Legally, dumping is defined as the selling of a foreign product in the U.S. market at a price lower than "fair value," which can be defined in a variety of ways. If there is dumping, a duty (tax) equal to the difference between these figures is slapped on top of the U.S. price, effectively raising the cost to U.S. consumers.
Defenders of antidumping laws, which include domestic producers in a few industries (mainly steel) and their representatives, claim that such laws are needed to combat predatory practices of foreign companies. Without such laws, they claim, U.S. firms would be forced to compete with "unfairly" low prices made possible by higher prices in a protected home market.
Antidumping defenders say that the laws ultimately protect consumers, who would otherwise be forced to pay high monopoly prices once U.S. firms are driven out of business and the foreign companies raise their prices in the absence of competition. These claims are dubious.
For this strategy to work, a foreign firm must ensure that its home market is protected enough to obtain higher prices and build up a suitable "war chest." Then it needs to make a hefty amount of low-priced sales in the United States until its competitors are driven from the market. Finally, once it has achieved market dominance and raised prices in the United States, the foreign firm must ensure that other foreign companies and new U.S. companies do not enter the market.
This scenario is so unlikely that it hardly justifies a law to combat it. But to imply that this predatory behavior is even measured is misleading. As currently administered, U.S. antidumping law is not able to identify "unfair" behavior. Nor does it try to distinguish such behavior from legitimate, competitive pricing strategies. It is the U.S. firms that file antidumping petitions that fulfill the first requirement of predatory behavior: They seek to protect their domestic market.
This anticompetitive behavior is the real threat. Dumping of foreign product does not hurt U.S. consumers; rather, antidumping laws do.
The United States has more antidumping orders in place against more products from more countries than any other country in the world. The foreign products subjected to these extra duties, if entry into the U.S. market is not closed completely, are scarcer and more expensive than they should be. Their absence provides the leverage for domestic producers to jack up their prices.

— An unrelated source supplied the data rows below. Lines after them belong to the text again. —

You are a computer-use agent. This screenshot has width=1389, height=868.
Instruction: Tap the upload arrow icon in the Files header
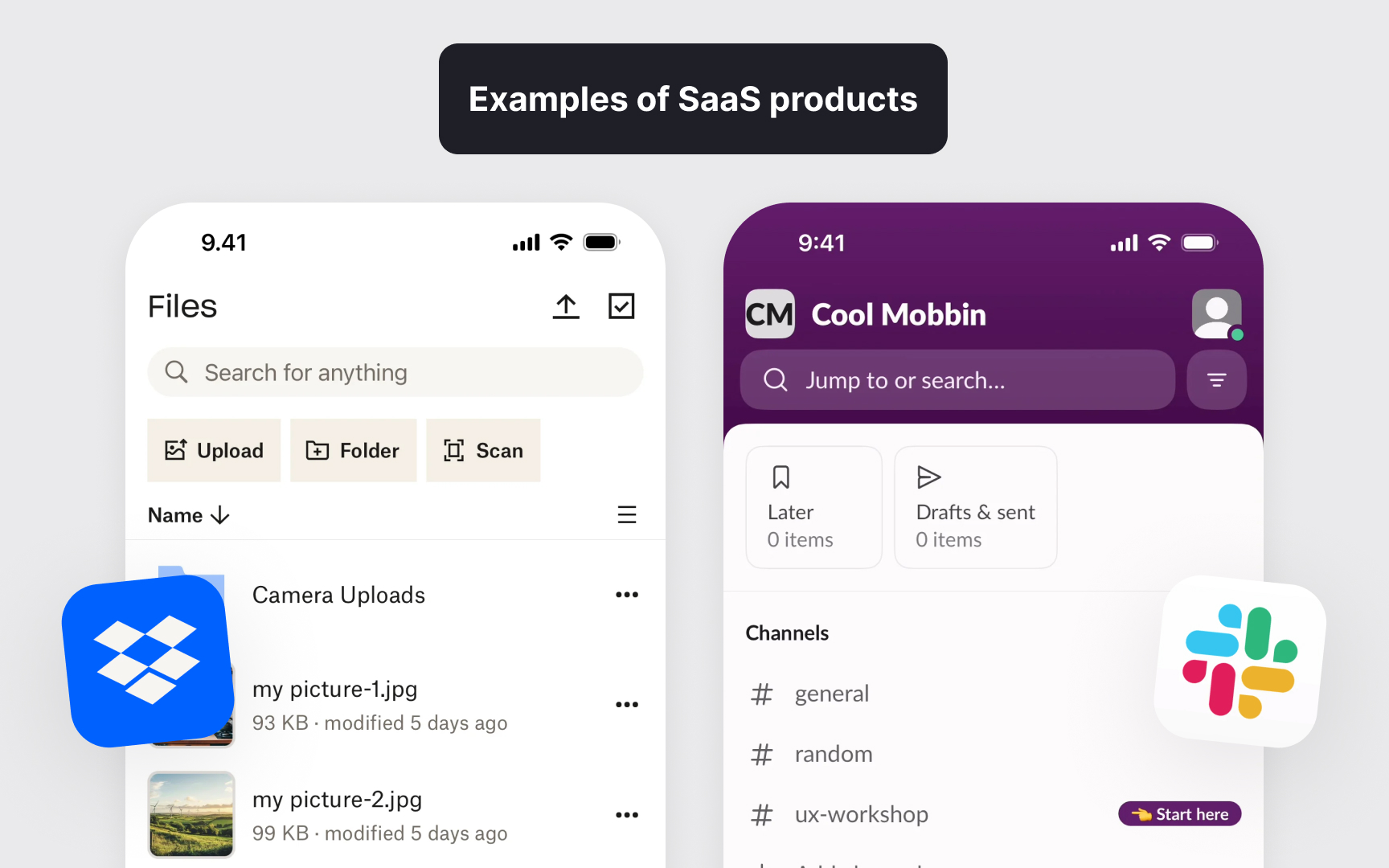tap(567, 306)
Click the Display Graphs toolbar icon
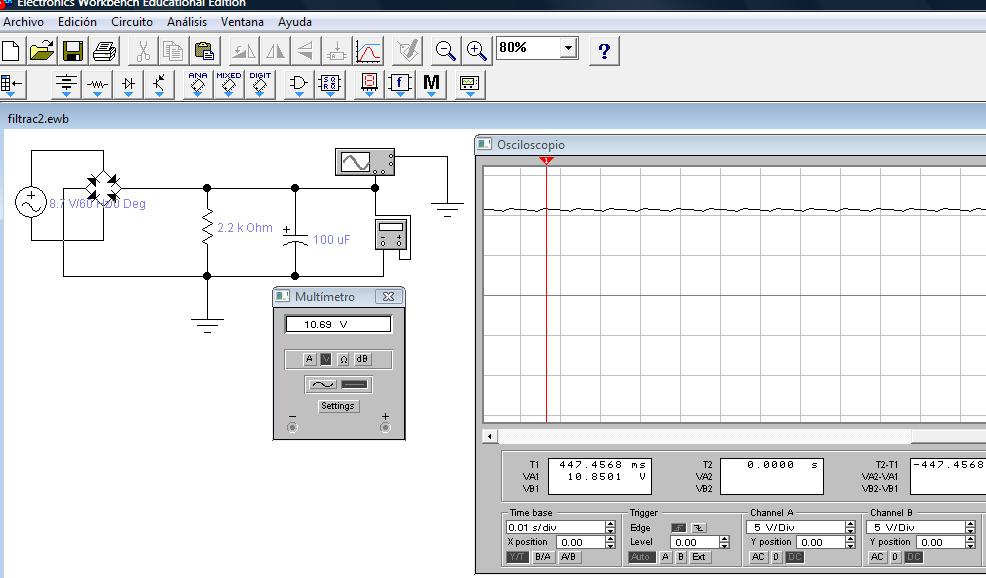Image resolution: width=986 pixels, height=578 pixels. click(369, 50)
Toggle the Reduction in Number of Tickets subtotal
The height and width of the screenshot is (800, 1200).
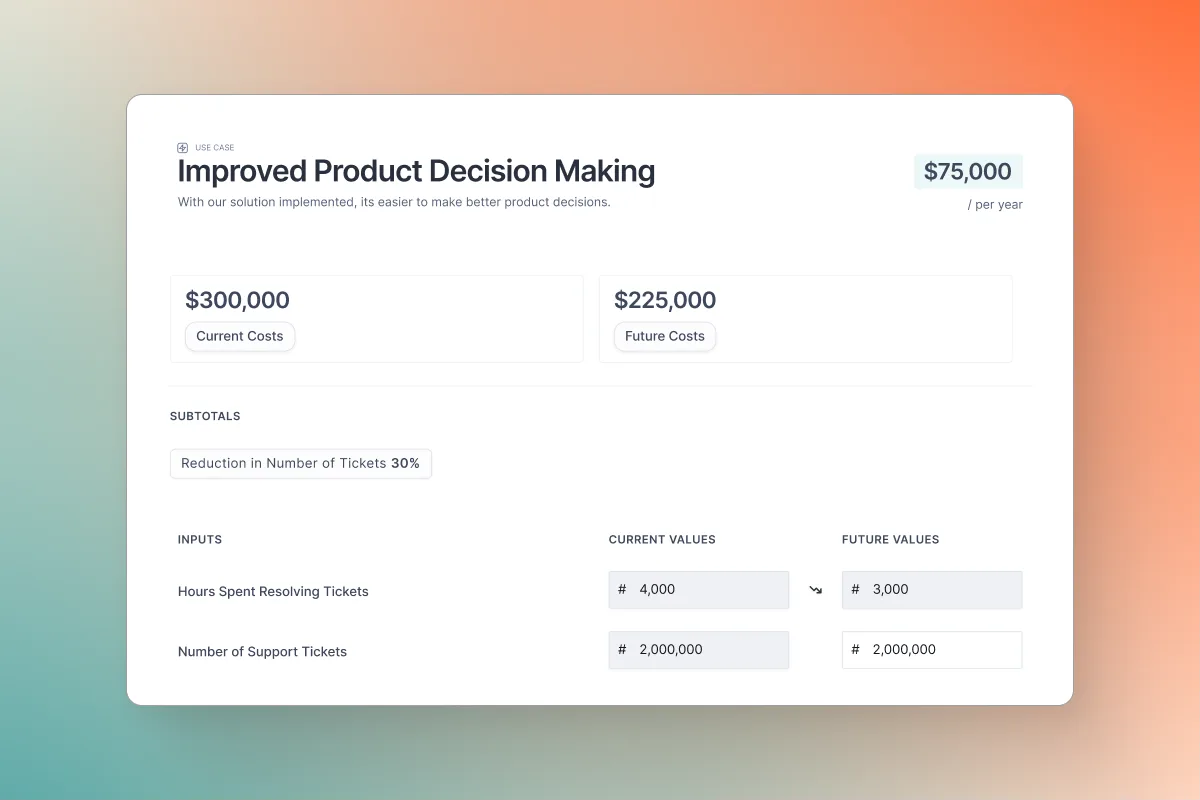point(300,463)
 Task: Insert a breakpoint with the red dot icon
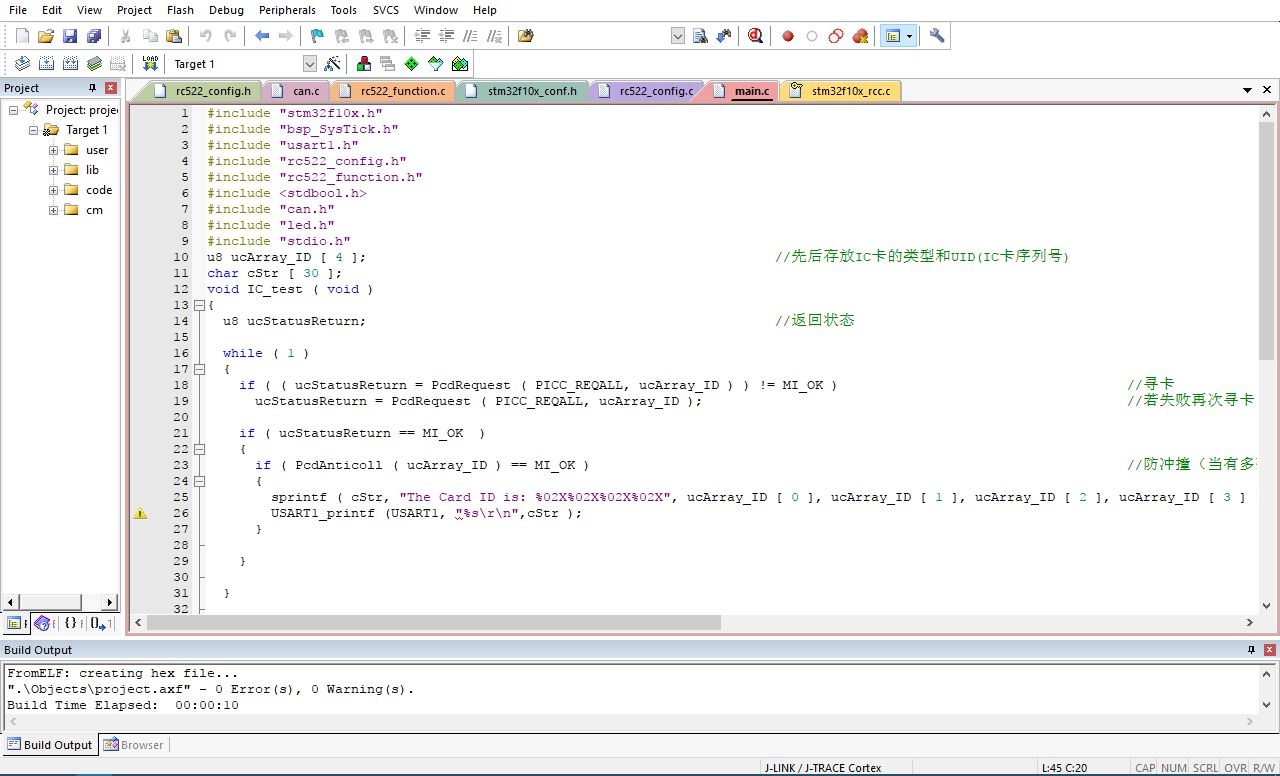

This dynamic has made it difficult for U.S. producers that rely on imports for processing to compete around the world and in the United States itself, where foreign competitors that have access to the same materials at world market prices can sell their final products more competitively.
Antidumping laws are a form of backdoor protectionism that has been abused by certain U.S. companies with the support of the Commerce Department. This behavior is costly to import-using industries and consumers, and is agitating U.S. trade partners whose markets are sought by U.S. business. The WTO's ruling on the Japanese steel case is not unique. It is one in a string of similar rebukes to overzealous administration of U.S. trade laws.
Congress and the administration are now compelled to revise some laws and regulations. Failure to comply and a continued reliance on protectionism to quell legitimate competition undermines the goal of a new WTO round of trade liberalization, which stands to benefit millions of consumers and producers.
America's trading partners are fed up with the use of arbitrary, unfair and anticompetitive measures to keep their products at bay. American consumers, and not just the fictional ones in President Bartlett's thoughts, should feel the same way.